Good Sander. I picked it up several weeks ago for my shop and have been impressed with it. Plenty of power and although the table could be smoother, it feels pretty sturdy. Easy to get square to the disc also.


----------



## Abbott

I almost bought one myself a few months ago, they sure look like a good value. Instead I was able to find a used 220 volt 2 horse 12" disk sander on CL for $50.00. If that 220 unit hadn't happened along I would be owning the above HF sander.


----------



## dbhost

Looks like a good sander, Not sure how often I would use a disk sander though….


----------



## rsmith71

This is one of those tools that before you get it you wonder if you really need it or would use it much. Then you get it and find yourself using it a lot more than you thought you would until you get to the point where you wonder how you survived without it.


----------



## helluvawreck

I like that little horizontal belt disc sander that Lowes sells(can;t remember the manufacturer). I look at it it every time I go in there. The price seems pretty good but that looks like a nice little sander too.


----------



## GabrielX

I bought my disc/beltsander at HFT. They have some good deals… Not always the best quality, but great stuff in a pinch.


----------



## Abbott

This is one of those tools that before you get it you wonder if you really need it or would use it much. Then you get it and find yourself using it a lot more than you thought you would until you get to the point where you wonder how you survived without it.

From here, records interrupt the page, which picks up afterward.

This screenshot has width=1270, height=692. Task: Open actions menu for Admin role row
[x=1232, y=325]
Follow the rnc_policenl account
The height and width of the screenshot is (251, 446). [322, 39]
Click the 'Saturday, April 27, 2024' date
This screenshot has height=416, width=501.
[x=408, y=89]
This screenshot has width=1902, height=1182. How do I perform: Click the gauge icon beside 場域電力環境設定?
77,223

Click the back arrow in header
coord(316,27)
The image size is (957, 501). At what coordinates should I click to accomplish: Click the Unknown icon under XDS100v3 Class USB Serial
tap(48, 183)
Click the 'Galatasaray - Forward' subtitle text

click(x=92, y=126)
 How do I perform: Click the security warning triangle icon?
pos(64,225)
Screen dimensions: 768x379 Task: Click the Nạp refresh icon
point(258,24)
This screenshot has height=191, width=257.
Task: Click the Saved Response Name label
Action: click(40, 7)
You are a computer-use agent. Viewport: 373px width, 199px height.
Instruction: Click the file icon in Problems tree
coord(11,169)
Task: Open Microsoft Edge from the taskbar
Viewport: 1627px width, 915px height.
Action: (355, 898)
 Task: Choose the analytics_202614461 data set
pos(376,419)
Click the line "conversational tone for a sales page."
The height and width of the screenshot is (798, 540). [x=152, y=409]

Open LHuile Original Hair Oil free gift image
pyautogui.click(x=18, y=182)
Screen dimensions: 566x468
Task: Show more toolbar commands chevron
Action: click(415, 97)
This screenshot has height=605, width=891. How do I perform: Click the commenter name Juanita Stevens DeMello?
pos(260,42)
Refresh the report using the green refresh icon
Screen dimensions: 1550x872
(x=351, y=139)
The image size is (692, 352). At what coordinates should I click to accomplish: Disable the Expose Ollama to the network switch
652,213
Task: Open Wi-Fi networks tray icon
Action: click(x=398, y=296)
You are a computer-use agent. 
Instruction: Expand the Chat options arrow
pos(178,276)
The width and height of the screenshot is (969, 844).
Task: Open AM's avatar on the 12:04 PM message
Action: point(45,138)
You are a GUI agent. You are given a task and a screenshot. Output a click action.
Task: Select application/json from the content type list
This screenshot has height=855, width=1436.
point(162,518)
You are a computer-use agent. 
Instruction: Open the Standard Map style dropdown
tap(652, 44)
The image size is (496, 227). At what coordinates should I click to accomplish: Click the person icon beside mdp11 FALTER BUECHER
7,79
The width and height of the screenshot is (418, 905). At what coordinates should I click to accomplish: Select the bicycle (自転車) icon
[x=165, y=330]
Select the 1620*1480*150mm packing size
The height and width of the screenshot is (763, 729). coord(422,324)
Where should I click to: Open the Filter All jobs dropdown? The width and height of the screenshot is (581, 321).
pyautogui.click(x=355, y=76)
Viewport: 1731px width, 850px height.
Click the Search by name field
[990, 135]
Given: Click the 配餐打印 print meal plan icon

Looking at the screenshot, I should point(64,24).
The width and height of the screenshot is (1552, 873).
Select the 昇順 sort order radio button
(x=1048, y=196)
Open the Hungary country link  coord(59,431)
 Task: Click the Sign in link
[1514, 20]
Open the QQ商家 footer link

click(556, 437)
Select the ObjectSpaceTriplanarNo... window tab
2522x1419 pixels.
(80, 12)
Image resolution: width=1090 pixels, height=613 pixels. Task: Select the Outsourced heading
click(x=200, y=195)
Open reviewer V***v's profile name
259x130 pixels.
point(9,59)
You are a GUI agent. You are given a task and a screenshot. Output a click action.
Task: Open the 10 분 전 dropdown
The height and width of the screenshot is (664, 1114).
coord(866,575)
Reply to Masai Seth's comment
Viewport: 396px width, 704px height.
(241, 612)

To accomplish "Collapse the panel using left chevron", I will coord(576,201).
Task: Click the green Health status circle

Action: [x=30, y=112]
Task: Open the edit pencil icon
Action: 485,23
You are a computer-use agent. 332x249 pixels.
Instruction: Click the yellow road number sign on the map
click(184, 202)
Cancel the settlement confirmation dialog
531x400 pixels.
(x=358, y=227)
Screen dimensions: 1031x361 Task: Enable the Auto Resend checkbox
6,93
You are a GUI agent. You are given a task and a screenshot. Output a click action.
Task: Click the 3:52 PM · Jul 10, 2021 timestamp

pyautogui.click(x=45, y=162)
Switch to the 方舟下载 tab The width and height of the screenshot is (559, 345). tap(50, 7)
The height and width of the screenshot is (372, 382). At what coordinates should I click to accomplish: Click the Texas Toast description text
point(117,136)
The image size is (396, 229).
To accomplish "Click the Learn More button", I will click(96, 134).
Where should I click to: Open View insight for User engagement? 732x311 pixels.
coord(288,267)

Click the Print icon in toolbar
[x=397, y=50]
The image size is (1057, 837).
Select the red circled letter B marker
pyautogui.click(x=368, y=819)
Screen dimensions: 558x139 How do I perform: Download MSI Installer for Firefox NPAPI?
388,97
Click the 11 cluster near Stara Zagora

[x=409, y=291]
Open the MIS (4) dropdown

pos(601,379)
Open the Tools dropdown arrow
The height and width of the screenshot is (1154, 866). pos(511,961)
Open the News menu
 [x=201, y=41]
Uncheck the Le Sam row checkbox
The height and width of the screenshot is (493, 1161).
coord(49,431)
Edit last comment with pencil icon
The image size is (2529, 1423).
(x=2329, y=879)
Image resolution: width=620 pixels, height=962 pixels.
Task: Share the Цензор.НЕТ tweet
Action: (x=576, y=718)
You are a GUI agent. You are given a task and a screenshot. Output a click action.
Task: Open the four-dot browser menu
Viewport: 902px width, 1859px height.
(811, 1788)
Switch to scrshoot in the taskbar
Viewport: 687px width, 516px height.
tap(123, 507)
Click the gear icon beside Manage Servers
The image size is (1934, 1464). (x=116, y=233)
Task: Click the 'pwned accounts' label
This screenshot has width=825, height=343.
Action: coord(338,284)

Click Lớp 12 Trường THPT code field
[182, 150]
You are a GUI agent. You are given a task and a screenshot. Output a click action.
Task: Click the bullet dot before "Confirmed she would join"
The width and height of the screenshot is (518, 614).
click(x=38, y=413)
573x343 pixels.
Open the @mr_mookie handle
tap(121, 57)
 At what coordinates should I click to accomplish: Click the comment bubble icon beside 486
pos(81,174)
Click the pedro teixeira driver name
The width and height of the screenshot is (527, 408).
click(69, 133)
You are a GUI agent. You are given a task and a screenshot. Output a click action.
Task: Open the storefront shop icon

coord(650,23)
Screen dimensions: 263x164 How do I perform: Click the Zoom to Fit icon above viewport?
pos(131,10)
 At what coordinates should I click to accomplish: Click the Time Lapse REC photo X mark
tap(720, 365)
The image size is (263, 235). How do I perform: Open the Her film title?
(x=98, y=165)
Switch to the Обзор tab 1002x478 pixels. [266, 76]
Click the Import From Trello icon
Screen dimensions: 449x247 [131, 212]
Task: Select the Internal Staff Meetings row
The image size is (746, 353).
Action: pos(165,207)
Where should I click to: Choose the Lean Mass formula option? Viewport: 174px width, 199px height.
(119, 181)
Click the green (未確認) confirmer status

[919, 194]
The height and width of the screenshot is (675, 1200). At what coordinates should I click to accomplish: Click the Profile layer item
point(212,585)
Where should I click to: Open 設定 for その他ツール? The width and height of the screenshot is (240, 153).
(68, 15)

I sure do agree with that statement, My 12" disk sander has become a real "go to" tool.


----------



## Dustmite97

Looks like a good one. It also looks alot like the Craftex one that I have. These sanders are really usefull.


----------



## ScottTShea

I keep seeing this and I keep reading good reviews. I have avoided anything electrical from HF, but I might go ahead and pull the trigger on this one. Thanks for the review!


----------



## ScottTShea

Just an update to my previous post. I pulled the trigger and purchased one of these and I love it. It does exactly what it is supposed to do. It makes a lot of sawdust!
Your review helped with deciding to get this. Thank you for the review, and I am happy with mine!


----------